Start of Data in this exercise

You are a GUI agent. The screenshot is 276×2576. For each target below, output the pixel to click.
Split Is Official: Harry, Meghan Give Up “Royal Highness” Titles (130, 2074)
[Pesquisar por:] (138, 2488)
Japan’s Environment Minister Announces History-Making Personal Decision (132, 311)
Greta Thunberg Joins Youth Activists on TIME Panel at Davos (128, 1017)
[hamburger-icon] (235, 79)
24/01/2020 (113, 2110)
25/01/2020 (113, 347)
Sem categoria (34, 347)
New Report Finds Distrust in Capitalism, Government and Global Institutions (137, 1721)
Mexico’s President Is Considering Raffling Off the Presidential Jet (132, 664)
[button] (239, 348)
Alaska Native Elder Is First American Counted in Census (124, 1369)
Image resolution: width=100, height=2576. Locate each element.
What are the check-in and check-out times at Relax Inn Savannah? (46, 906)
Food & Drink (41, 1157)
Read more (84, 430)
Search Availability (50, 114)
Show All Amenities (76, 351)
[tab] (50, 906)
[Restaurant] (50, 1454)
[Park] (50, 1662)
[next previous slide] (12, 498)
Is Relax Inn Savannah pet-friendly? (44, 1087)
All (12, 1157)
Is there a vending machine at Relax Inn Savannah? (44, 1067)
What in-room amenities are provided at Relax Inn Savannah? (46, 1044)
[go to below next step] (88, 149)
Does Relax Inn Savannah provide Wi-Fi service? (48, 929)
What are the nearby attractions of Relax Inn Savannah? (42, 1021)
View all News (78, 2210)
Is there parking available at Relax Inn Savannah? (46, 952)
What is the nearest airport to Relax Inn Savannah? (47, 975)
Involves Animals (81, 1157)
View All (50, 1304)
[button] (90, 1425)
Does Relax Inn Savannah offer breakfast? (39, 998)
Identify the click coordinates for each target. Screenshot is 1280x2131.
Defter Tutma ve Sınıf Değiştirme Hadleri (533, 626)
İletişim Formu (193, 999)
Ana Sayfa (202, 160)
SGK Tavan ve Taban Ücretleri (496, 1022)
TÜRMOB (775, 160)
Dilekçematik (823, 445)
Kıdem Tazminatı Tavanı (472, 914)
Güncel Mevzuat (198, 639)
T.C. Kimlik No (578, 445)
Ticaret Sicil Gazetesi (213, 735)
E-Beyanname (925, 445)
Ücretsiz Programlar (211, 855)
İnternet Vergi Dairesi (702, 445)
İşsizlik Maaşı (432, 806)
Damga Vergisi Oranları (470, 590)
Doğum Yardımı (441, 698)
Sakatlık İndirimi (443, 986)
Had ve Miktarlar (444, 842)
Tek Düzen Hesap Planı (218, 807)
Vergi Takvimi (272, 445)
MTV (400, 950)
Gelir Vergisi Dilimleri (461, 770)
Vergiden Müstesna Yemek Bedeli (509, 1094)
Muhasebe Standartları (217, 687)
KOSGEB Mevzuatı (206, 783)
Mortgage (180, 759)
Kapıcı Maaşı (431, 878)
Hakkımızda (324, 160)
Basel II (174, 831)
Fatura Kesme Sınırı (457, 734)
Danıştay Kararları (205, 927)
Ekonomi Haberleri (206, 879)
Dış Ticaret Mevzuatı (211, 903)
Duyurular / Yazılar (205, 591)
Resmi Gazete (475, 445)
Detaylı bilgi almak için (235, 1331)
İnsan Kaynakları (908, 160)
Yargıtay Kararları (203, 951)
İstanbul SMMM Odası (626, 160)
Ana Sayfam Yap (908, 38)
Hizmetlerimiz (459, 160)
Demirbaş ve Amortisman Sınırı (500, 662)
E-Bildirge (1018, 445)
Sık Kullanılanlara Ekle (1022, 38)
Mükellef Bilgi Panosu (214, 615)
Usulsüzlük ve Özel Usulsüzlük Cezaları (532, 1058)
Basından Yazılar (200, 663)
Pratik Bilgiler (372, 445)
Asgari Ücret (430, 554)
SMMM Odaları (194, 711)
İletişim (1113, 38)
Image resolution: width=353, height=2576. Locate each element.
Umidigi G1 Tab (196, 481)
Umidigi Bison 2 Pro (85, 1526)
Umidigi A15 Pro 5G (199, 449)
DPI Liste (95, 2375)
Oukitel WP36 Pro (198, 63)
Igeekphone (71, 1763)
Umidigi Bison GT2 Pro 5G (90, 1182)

End of Data in this exercise

From the first line to the last, please write out the entries exactly.

You are a GUI agent. The screenshot is 276×2576. For each target below, output the pixel to click.
Split Is Official: Harry, Meghan Give Up “Royal Highness” Titles (130, 2074)
[Pesquisar por:] (138, 2488)
Japan’s Environment Minister Announces History-Making Personal Decision (132, 311)
Greta Thunberg Joins Youth Activists on TIME Panel at Davos (128, 1017)
[hamburger-icon] (235, 79)
24/01/2020 (113, 2110)
25/01/2020 (113, 347)
Sem categoria (34, 347)
New Report Finds Distrust in Capitalism, Government and Global Institutions (137, 1721)
Mexico’s President Is Considering Raffling Off the Presidential Jet (132, 664)
[button] (239, 348)
Alaska Native Elder Is First American Counted in Census (124, 1369)
Image resolution: width=100, height=2576. Locate each element.
What are the check-in and check-out times at Relax Inn Savannah? (46, 906)
Food & Drink (41, 1157)
Read more (84, 430)
Search Availability (50, 114)
Show All Amenities (76, 351)
[tab] (50, 906)
[Restaurant] (50, 1454)
[Park] (50, 1662)
[next previous slide] (12, 498)
Is Relax Inn Savannah pet-friendly? (44, 1087)
All (12, 1157)
Is there a vending machine at Relax Inn Savannah? (44, 1067)
What in-room amenities are provided at Relax Inn Savannah? (46, 1044)
[go to below next step] (88, 149)
Does Relax Inn Savannah provide Wi-Fi service? (48, 929)
What are the nearby attractions of Relax Inn Savannah? (42, 1021)
View all News (78, 2210)
Is there parking available at Relax Inn Savannah? (46, 952)
What is the nearest airport to Relax Inn Savannah? (47, 975)
Involves Animals (81, 1157)
View All (50, 1304)
[button] (90, 1425)
Does Relax Inn Savannah offer breakfast? (39, 998)
Identify the click coordinates for each target. Screenshot is 1280x2131.
Defter Tutma ve Sınıf Değiştirme Hadleri (533, 626)
İletişim Formu (193, 999)
Ana Sayfa (202, 160)
SGK Tavan ve Taban Ücretleri (496, 1022)
TÜRMOB (775, 160)
Dilekçematik (823, 445)
Kıdem Tazminatı Tavanı (472, 914)
Güncel Mevzuat (198, 639)
T.C. Kimlik No (578, 445)
Ticaret Sicil Gazetesi (213, 735)
E-Beyanname (925, 445)
Ücretsiz Programlar (211, 855)
İnternet Vergi Dairesi (702, 445)
İşsizlik Maaşı (432, 806)
Damga Vergisi Oranları (470, 590)
Doğum Yardımı (441, 698)
Sakatlık İndirimi (443, 986)
Had ve Miktarlar (444, 842)
Tek Düzen Hesap Planı (218, 807)
Vergi Takvimi (272, 445)
MTV (400, 950)
Gelir Vergisi Dilimleri (461, 770)
Vergiden Müstesna Yemek Bedeli (509, 1094)
Muhasebe Standartları (217, 687)
KOSGEB Mevzuatı (206, 783)
Mortgage (180, 759)
Kapıcı Maaşı (431, 878)
Hakkımızda (324, 160)
Basel II (174, 831)
Fatura Kesme Sınırı (457, 734)
Danıştay Kararları (205, 927)
Ekonomi Haberleri (206, 879)
Dış Ticaret Mevzuatı (211, 903)
Duyurular / Yazılar (205, 591)
Resmi Gazete (475, 445)
Detaylı bilgi almak için (235, 1331)
İnsan Kaynakları (908, 160)
Yargıtay Kararları (203, 951)
İstanbul SMMM Odası (626, 160)
Ana Sayfam Yap (908, 38)
Hizmetlerimiz (459, 160)
Demirbaş ve Amortisman Sınırı (500, 662)
E-Bildirge (1018, 445)
Sık Kullanılanlara Ekle (1022, 38)
Mükellef Bilgi Panosu (214, 615)
Usulsüzlük ve Özel Usulsüzlük Cezaları (532, 1058)
Basından Yazılar (200, 663)
Pratik Bilgiler (372, 445)
Asgari Ücret (430, 554)
SMMM Odaları (194, 711)
İletişim (1113, 38)
Image resolution: width=353, height=2576. Locate each element.
Umidigi G1 Tab (196, 481)
Umidigi Bison 2 Pro (85, 1526)
Umidigi A15 Pro 5G (199, 449)
DPI Liste (95, 2375)
Oukitel WP36 Pro (198, 63)
Igeekphone (71, 1763)
Umidigi Bison GT2 Pro 5G (90, 1182)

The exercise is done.